Here's a scenario: excited with the plans for New Project Foo, the team sits around one afternoon with coffee and donuts, brainstorming and talking. Someone mentions the Quux Data that will be so essential to Foo's operation. Developer One says something like, "Yeah! We can do Such and Such and The Other and it'll all be great! And if we use XML or Other Buzzword of Choice we can reap unfathomable benefits in terms of Obscure Business-speak Bullshit Phrase!" And in pops Developer Two with, "Yep... yep... we could even create a really cool GUI drag-and-drop editor that magically creates Quux files and pets kittens, all in an environmentally friendly way!"
And everyone agrees that the editor would be Really Awesome, and We Should Definitely Totally Do It, and such. Then the resident cynic (that's usually me) says something like, "Well, we have to get the data format nailed down first. We should probably do a prototype, too." Somewhere along the line (it may take a few months), everybody agrees that there's enough work to do, and the Quux Editor will get pushed back to Version 2.0. Hey, then we can sell it as a New Feature - value added to justify the exorbitant upgrade price. Perfect plan, right? Quux files can be edited easily in WhateverApp... it's a little finicky and not as user-friendly as it could be, but who cares?

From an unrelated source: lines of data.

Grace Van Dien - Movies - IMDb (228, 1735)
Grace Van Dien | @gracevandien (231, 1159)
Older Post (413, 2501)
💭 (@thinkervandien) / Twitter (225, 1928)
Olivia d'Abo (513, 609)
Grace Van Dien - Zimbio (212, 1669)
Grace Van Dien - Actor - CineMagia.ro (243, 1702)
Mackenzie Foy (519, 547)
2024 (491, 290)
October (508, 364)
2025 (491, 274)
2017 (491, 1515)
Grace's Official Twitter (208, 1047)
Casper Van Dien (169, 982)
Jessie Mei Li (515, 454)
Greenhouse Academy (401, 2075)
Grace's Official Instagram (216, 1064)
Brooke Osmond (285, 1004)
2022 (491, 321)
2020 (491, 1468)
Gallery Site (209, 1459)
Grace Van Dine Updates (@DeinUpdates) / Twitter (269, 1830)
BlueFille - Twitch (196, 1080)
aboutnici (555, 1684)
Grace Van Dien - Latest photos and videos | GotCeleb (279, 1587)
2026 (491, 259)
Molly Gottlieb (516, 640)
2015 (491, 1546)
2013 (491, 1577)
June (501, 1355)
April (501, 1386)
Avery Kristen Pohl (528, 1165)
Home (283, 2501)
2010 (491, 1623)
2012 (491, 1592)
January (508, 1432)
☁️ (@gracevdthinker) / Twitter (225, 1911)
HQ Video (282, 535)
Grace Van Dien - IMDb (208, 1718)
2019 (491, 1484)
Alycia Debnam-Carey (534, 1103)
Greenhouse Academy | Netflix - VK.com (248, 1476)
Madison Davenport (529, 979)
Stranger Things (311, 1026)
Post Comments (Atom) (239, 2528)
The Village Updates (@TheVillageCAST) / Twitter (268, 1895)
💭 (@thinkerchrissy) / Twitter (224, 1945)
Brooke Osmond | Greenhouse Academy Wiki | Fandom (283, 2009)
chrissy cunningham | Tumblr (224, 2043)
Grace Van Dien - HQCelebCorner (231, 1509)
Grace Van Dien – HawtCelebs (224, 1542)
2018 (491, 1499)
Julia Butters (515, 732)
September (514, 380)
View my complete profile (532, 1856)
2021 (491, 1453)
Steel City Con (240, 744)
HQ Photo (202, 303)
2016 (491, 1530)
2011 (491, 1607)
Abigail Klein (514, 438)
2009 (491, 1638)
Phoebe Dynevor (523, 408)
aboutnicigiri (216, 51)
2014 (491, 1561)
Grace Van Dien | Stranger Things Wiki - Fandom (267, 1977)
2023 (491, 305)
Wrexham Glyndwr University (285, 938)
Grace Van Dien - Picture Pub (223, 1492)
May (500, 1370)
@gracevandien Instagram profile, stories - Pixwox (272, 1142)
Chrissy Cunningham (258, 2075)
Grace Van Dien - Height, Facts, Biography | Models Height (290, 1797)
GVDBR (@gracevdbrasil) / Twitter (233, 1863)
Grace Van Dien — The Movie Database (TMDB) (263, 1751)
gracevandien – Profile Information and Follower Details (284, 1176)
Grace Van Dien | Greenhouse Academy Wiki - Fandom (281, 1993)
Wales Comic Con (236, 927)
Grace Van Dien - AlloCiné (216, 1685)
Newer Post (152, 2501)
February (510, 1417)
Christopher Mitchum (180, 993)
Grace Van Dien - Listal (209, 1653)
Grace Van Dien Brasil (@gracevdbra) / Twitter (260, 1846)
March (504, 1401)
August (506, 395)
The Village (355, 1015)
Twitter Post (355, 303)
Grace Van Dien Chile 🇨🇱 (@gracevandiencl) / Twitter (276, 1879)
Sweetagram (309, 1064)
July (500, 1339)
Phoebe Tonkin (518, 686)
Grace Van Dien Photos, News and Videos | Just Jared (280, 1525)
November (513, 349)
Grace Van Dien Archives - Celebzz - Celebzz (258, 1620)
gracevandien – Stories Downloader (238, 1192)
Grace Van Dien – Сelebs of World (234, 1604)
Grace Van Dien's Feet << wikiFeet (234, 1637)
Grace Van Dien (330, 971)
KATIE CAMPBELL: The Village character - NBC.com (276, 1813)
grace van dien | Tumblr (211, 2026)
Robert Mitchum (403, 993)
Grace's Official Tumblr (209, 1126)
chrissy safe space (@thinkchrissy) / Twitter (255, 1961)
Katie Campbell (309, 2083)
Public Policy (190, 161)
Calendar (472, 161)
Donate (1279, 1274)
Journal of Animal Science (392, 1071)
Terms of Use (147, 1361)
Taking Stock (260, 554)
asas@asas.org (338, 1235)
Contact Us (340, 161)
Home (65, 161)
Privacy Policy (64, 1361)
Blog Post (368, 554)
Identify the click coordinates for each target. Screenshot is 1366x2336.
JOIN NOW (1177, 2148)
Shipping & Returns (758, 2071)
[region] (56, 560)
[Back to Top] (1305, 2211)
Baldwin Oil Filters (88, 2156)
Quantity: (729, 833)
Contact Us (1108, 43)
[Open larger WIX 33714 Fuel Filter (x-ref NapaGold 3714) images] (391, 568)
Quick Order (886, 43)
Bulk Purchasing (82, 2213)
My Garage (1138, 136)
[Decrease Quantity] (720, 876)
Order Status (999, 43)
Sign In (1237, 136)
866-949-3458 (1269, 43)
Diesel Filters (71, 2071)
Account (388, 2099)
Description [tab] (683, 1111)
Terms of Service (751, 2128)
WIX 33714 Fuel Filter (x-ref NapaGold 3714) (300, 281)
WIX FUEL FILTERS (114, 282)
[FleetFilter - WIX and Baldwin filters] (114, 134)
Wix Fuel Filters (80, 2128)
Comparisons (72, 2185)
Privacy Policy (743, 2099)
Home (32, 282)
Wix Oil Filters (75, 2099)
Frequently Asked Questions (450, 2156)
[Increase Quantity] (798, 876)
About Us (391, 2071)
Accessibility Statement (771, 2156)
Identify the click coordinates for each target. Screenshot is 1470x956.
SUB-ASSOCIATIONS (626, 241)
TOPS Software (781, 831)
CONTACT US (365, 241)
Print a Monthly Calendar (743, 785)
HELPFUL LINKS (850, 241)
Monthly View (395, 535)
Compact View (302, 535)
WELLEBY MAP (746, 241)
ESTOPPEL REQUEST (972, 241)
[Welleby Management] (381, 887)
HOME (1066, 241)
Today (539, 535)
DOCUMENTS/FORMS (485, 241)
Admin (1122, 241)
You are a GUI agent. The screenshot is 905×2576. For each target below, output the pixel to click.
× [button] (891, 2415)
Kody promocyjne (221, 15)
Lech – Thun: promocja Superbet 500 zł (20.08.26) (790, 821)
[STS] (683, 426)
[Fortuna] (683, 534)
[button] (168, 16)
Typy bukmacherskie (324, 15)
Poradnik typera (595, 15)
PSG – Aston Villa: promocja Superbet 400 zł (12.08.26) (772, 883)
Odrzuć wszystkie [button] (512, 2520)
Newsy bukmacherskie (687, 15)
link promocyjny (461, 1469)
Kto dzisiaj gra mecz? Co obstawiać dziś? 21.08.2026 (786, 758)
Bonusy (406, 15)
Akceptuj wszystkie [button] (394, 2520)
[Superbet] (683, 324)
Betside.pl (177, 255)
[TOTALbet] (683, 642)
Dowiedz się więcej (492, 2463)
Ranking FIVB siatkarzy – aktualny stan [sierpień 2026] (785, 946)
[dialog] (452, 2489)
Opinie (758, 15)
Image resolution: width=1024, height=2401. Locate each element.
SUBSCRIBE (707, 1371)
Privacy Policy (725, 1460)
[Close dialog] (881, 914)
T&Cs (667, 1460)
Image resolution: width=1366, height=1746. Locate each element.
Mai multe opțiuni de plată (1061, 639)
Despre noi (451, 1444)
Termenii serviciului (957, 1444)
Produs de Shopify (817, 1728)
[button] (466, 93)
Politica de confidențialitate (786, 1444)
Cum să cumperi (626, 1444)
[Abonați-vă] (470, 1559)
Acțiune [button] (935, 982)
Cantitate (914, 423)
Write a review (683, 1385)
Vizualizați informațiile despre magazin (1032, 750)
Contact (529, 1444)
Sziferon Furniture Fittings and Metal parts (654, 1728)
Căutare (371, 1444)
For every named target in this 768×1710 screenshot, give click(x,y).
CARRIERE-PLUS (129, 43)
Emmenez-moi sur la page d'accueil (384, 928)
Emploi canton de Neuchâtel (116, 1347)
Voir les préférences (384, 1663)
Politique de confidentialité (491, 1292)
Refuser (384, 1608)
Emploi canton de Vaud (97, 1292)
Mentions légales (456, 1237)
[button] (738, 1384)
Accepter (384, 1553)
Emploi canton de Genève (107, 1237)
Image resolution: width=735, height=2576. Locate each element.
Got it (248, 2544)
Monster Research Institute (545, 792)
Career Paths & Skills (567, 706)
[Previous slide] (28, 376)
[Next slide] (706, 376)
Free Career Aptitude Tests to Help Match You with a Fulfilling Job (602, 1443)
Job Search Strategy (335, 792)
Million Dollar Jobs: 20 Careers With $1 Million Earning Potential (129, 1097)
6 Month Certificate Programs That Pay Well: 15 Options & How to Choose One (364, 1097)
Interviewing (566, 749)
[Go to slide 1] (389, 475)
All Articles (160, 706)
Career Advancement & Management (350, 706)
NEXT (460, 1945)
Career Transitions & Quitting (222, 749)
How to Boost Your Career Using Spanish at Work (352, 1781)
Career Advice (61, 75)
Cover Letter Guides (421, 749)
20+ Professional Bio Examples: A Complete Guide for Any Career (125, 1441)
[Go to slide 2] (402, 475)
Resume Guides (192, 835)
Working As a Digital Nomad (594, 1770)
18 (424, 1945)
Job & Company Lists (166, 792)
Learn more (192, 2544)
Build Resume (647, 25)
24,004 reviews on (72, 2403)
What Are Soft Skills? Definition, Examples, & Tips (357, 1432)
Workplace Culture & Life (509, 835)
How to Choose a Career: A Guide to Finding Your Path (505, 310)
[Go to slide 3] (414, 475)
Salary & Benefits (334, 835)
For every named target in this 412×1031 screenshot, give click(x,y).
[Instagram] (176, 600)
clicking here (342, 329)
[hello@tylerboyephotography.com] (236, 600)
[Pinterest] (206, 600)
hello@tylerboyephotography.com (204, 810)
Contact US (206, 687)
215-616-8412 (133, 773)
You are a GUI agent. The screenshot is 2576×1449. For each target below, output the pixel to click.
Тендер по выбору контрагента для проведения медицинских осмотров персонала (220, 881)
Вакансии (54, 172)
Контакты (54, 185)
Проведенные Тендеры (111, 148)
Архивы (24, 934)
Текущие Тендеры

Sound familiar? I've seen this one play out numerous times, and always with the same results: sometime down the line, long after it is too late, we all wake up and realize that some dark hellspawn is cleaning its teeth with our former shin bones. Oops.
So, if you're the kind of person who doesn't read between the lines very well, or has to have things spelled out in explicit sound bytes (or if you just skipped all my palaver to read the last paragraph and get the punch line), here's the point of my little musings:
Build your tools first. Don't let the Legions of Evil pick flesh out of their molars with the shreds of what used to be your leg.